A él le fue elevado el tratamiento y el juez le habló de vos.
—¿Cuál era vuestro cargo en Arbucias?
—Alcaide de la masía y administrador de los estados de mi difunto amo.
—¿En calidad de qué, según vuestro criterio y opinión, se alojó en la casa el señor Rashid al-Malik?
—Sin duda, en calidad de ilustre huésped, señoría; fue alojado en la estancia del torreón, que es de las más distinguidas de la mansión.

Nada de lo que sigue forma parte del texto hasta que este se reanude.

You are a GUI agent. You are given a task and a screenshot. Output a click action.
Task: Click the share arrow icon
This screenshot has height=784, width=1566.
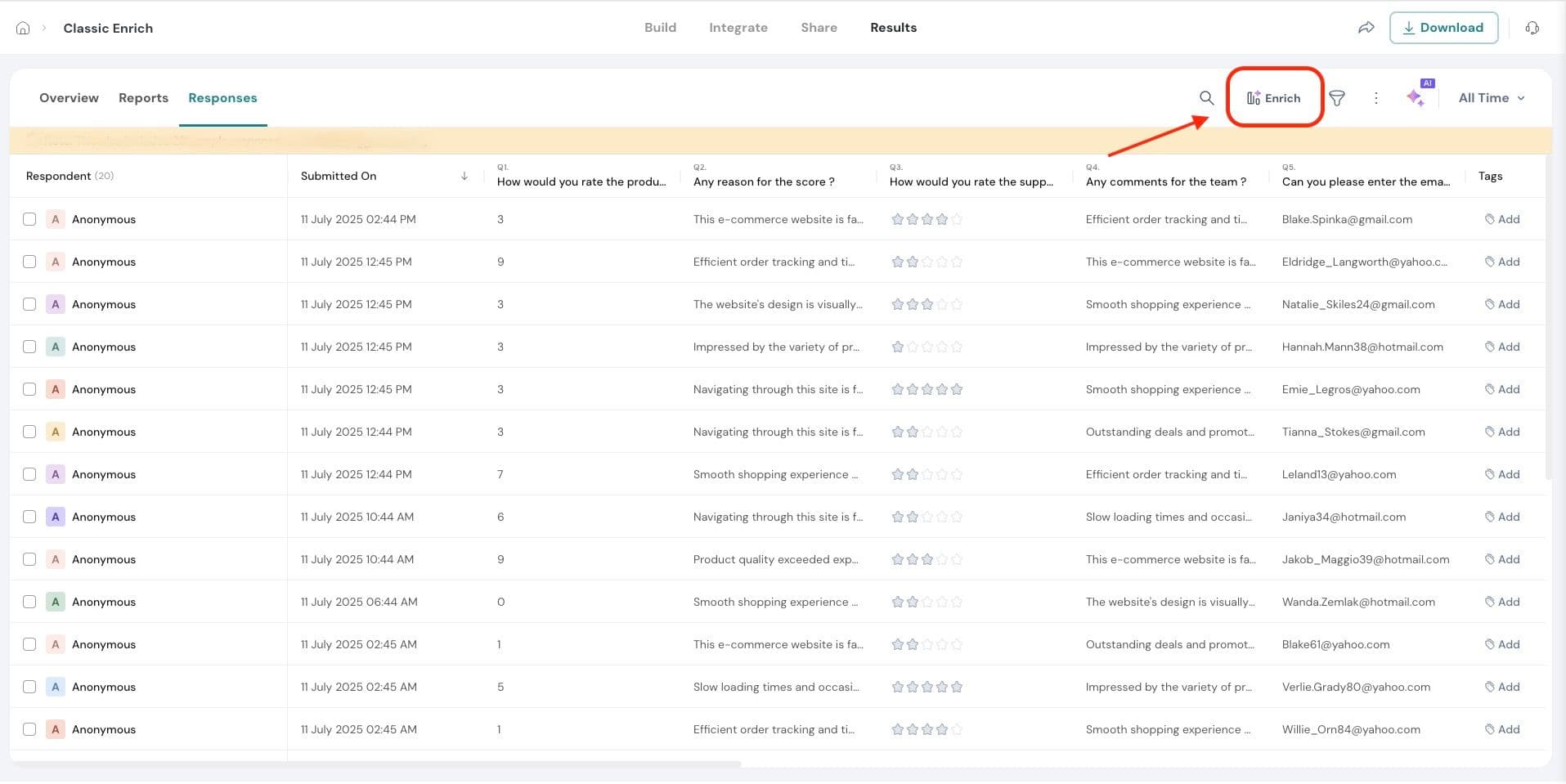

Fue tratado a cuerpo de rey y cumplidos todos sus deseos.
—¿Por qué se le otorgó ese trato?
—Fue contratado por mi difunto señor para realizar una tarea trascendental y secreta para el condado, por la cual cobró un precio exorbitante, la mitad del cual apareció en el armario de su dormitorio cuando lo registramos tras su muerte. Mi señor pretendía ofrecer al conde el fruto de esa tarea para ganarse de nuevo su confianza y afecto.
Esta vez el murmullo partió de la zona central donde estaba la nobleza.
El juez Vidiella volvió a reclamar silencio.
—Decidme, ¿por qué elaboraba sus alquimias en una gruta oculta y cerrada?
—Ése fue su deseo, señoría. Maese Rashid exigió un lugar seguro y apartado dado que su experimento, como luego se demostró, era harto peligroso.